Sophisticated, focused and devastating, there was a maturity to Anthony Vaccarello’s Spring/Summer 2023 offering, writes Alexander Fury

Lead ImageSaint Laurent Spring/Summer 2023Courtesy of Saint Laurent

There are a few choice words you could use to describe the Spring/Summer 2023 Saint Laurent show by Anthony Vaccarello. Sophisticated. Focused. Devastating. But how about we go with powerful as the most succinct descriptor? Because that’s what this show seemed to be entirely about – the power of a brand to seamlessly erect a pathed garden and fountain, curlicued with wrought-iron and studded with salon chairs upholstered in a redux of the green brocade that draped the salons of Yves Saint Laurent himself, atop the existing fountain of the Place du Trocadéro in a record two days. But also the power of a look, and of course the power of women. Once, Monsieur Saint Laurent (him again) was asked how he saw women. In halting English, he answered. His interlocutor thought he answered “as dolls.” But Saint Laurent was quick to correct: “as idols.”

And there was some kind of idolatry going on in this show, where models were clad like goddesses in sinuous columns of fabric, elevated on heels, poised and ready to be worshipped. One source of inspiration Vaccarello cited was the fittings polaroids of Saint Laurent – where the slightly bleached, adulterated colours came from, poisonous greens clotted reds, a bruised lilac. And some of the silhouettes of the clothes seemed to hark back to those images – the strong shoulders of this collection spelled the 1980s, to many; as did its slithery hooded dresses in clinging body-conscious knits. But crack open the Saint Laurent history books (there are many) and you can see the root of the looks in the house history. That’s because Saint Laurent, essentially, invented the 80s in the seventies, if not earlier. That shoulder was first introduced in his Spring/Summer 1971 collection, the one inspired by the styles of the French occupation, and refined season after season until it became a house staple, a fashion gold standard. Vaccarello has refined and reworked it – this season, many are rounder, even broader and executed in leather. Oh, wait, didn’t Saint Laurent show the first leather jacket in high fashion, at Dior in 1960? And those hooded dresses, influenced by the clothes of Saint Laurent’s beloved northern Africa (he was born in Algeria, he had a house in Morocco), first appeared in his Autumn/Winter 1969 collection and were reiterated time and again.
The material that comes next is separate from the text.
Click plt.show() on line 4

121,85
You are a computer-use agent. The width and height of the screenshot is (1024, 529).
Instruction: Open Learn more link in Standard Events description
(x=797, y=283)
This, however, wasn’t an archive redux. Vaccarello reinvented the proportions, reengineered the shapes. If, from a distance, these seemed like avatars of Saint Laurent’s past come back to life, when they walked up close you realised how modern they looked. Maybe modern is the wrong word – it implies a fleeting obsession with the moment whereas these clothes, like so much at Saint Laurent, had a timeless quality. Were we seeing 1969, or 1987, or 2023? Couldn’t it be all of them? How powerful is that?

The fabrications, Vaccarello also cited, were updated. Saint Laurent used silk chiffons, charmeuses or satins, often binding the body in a slender line – his final collection as an assistant under the guidance of Christian Dior, produced before the latter’s death in 1957 when Saint Laurent inherited his mantle and was thrust into the limelight, was called the Spindle – Saint Laurent designed most of the collection. To rework the line, Vaccarello cut his slim silhouettes in easy jerseys and knits, of different qualities and weights, stretching around the body with the easy modern attitude of a T-shirt.

There was a maturity to this offering – not just of designer, but interestingly, of customer. As a riposte to youth-chasing and flesh-baring, to logomania and streetwear, it was quiet and yet emphatic. You couldn’t help but think how incredible a 60-year-old would look in these clothes, as well as a 16-year-old. But more than anything else I was struck by Vaccarello’s own growth, his ability to razor hone on one aspect of Saint Laurent’s legacy, to express it adroitly, deftly, elegantly. The easy, quiet grace of these clothes cut through the noise of everything else. “This house has always stood outside of fashion,” said Vaccarello. Like Saint Laurent’s own work, these clothes stood out for all the right – powerful – reasons.